§ **Exercise**:
All lines from the one with "Instruction: Open the" through the end of the records below are to be given again exactly, and nothing else.

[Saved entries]
* * *

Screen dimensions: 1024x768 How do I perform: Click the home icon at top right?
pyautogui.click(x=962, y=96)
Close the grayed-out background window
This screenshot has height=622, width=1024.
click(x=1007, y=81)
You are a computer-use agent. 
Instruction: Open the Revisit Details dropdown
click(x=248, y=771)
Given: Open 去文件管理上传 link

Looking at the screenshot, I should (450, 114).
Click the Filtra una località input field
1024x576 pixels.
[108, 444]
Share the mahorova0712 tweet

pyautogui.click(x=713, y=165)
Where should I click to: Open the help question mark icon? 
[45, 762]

* * *

§ **Response box**:
Instruction: Open the Revisit Details dropdown
click(x=248, y=771)
Given: Open 去文件管理上传 link

Looking at the screenshot, I should (450, 114).
Click the Filtra una località input field
1024x576 pixels.
[108, 444]
Share the mahorova0712 tweet

pyautogui.click(x=713, y=165)
Where should I click to: Open the help question mark icon? 
[45, 762]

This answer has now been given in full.